### Study material ###
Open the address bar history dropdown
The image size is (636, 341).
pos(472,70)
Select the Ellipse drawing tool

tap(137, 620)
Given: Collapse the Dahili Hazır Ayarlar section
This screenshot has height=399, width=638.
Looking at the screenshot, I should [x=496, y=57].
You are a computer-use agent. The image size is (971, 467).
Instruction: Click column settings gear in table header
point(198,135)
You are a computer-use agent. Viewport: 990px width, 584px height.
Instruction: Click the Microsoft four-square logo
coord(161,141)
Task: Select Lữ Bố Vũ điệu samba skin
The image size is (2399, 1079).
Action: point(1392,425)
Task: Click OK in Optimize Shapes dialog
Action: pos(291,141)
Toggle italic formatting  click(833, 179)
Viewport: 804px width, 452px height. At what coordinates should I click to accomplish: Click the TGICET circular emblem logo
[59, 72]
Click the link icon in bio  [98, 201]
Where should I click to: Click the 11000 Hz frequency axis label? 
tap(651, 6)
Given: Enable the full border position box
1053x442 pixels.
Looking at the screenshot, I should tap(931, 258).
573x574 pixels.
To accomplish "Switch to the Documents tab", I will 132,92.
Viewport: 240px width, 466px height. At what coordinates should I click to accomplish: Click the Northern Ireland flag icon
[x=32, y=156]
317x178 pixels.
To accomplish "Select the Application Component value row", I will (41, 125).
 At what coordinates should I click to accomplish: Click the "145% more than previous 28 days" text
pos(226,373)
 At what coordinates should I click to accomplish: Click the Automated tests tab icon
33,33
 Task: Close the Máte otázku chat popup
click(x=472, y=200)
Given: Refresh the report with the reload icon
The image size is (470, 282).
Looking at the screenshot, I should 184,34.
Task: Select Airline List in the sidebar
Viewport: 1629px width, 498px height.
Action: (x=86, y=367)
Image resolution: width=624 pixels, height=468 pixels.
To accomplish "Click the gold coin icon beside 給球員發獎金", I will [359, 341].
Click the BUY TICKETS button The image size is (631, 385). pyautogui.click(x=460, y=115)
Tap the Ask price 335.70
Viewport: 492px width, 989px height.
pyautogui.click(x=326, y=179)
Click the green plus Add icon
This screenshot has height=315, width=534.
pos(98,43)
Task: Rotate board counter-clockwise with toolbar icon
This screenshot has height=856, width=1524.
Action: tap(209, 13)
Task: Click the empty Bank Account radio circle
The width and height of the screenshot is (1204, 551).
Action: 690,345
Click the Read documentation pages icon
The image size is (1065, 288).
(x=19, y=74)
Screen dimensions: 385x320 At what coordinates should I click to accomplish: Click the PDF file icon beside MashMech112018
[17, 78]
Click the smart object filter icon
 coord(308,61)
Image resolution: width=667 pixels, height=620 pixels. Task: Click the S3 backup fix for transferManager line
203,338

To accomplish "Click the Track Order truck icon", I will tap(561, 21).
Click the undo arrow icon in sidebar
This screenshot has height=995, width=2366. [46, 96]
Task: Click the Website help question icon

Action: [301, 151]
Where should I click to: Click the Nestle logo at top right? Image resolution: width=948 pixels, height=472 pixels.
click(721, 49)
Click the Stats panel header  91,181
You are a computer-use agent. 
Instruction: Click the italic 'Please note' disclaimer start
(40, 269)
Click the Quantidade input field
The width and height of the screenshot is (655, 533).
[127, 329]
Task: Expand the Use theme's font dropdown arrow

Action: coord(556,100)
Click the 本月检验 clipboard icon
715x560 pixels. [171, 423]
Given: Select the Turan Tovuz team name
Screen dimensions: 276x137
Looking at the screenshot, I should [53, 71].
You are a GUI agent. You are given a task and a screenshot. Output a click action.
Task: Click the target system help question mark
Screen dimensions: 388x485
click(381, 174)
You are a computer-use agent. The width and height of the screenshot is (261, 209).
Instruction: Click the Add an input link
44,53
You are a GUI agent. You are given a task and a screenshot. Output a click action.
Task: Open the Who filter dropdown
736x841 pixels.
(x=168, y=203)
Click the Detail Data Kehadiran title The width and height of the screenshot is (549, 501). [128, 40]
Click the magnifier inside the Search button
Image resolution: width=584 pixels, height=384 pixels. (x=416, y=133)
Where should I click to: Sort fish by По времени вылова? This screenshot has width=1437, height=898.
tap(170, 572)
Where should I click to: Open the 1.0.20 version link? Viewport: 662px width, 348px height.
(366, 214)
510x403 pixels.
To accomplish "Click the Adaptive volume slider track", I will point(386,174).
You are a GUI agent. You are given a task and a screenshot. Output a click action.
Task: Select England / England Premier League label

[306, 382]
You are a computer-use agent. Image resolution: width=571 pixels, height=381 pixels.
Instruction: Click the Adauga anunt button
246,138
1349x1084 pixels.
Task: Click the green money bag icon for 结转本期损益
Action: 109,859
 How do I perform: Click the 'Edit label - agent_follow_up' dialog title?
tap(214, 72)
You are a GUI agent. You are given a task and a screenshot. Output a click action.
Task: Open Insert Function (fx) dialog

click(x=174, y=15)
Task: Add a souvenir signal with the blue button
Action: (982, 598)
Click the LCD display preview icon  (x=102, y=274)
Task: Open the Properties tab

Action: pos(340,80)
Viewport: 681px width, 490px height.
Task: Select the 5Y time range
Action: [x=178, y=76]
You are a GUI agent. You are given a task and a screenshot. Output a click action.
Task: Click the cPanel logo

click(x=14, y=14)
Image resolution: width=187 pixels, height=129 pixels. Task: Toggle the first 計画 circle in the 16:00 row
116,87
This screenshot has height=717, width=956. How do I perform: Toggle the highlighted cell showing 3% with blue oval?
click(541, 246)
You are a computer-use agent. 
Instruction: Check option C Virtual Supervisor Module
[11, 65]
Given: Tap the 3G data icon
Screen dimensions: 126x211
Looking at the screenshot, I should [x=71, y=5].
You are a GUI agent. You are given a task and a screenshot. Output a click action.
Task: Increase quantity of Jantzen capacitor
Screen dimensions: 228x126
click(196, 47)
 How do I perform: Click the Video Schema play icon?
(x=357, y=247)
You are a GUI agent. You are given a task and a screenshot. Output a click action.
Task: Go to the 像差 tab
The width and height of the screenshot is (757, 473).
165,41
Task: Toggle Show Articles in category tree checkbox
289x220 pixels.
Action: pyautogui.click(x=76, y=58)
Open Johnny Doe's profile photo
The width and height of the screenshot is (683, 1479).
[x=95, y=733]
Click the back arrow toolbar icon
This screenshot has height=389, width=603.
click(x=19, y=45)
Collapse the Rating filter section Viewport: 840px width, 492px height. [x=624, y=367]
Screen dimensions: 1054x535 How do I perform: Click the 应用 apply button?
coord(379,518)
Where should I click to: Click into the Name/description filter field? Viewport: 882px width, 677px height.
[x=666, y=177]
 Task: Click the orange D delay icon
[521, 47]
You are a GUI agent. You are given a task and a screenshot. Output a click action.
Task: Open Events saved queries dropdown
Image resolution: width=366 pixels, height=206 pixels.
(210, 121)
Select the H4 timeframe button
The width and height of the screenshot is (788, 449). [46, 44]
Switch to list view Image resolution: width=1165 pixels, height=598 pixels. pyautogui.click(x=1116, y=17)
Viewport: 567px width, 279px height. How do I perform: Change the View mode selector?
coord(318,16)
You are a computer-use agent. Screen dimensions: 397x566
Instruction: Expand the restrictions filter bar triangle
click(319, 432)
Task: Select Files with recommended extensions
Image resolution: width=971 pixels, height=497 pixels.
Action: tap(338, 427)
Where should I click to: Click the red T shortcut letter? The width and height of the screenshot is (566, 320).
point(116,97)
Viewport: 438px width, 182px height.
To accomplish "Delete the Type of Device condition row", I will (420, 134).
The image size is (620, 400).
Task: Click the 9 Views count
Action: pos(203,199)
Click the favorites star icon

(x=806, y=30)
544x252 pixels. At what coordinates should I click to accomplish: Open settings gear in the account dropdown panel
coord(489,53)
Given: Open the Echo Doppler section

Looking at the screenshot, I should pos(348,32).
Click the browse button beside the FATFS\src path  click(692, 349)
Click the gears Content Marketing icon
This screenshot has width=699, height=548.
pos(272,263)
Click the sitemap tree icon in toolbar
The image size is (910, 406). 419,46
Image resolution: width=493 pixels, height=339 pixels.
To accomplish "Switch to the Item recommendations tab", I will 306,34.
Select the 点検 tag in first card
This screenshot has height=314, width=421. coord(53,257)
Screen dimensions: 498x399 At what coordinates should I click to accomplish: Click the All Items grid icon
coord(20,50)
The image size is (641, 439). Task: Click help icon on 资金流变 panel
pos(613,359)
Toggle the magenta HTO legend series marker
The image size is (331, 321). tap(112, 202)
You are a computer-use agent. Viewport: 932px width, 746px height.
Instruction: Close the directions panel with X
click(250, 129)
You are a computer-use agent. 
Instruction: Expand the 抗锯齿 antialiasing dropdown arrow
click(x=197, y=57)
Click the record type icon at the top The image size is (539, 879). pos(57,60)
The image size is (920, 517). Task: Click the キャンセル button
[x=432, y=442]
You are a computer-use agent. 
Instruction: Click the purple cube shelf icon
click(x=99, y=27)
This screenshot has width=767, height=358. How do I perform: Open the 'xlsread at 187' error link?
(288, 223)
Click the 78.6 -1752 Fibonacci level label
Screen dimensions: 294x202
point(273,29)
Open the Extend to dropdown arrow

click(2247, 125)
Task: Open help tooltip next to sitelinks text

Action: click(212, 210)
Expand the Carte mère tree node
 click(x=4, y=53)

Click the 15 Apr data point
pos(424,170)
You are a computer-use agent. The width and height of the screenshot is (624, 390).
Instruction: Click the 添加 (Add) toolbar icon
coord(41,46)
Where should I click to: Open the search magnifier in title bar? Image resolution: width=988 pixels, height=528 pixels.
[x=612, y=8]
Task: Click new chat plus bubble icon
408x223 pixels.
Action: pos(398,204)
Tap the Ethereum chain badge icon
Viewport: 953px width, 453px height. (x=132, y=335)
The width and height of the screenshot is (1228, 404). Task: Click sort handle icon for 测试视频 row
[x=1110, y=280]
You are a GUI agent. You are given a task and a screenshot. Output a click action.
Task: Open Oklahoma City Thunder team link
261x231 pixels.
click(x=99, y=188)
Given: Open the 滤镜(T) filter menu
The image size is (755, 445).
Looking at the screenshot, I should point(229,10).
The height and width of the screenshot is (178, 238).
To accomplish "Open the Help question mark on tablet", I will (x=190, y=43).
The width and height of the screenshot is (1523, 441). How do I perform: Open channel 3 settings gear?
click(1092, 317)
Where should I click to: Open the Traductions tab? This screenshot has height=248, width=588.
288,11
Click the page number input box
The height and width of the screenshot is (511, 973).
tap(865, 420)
###
▸ What is being asked
Copy every line of the entries above in which "team" occurs.

▸ Answer space
Given: Select the Turan Tovuz team name
Task: Open Oklahoma City Thunder team link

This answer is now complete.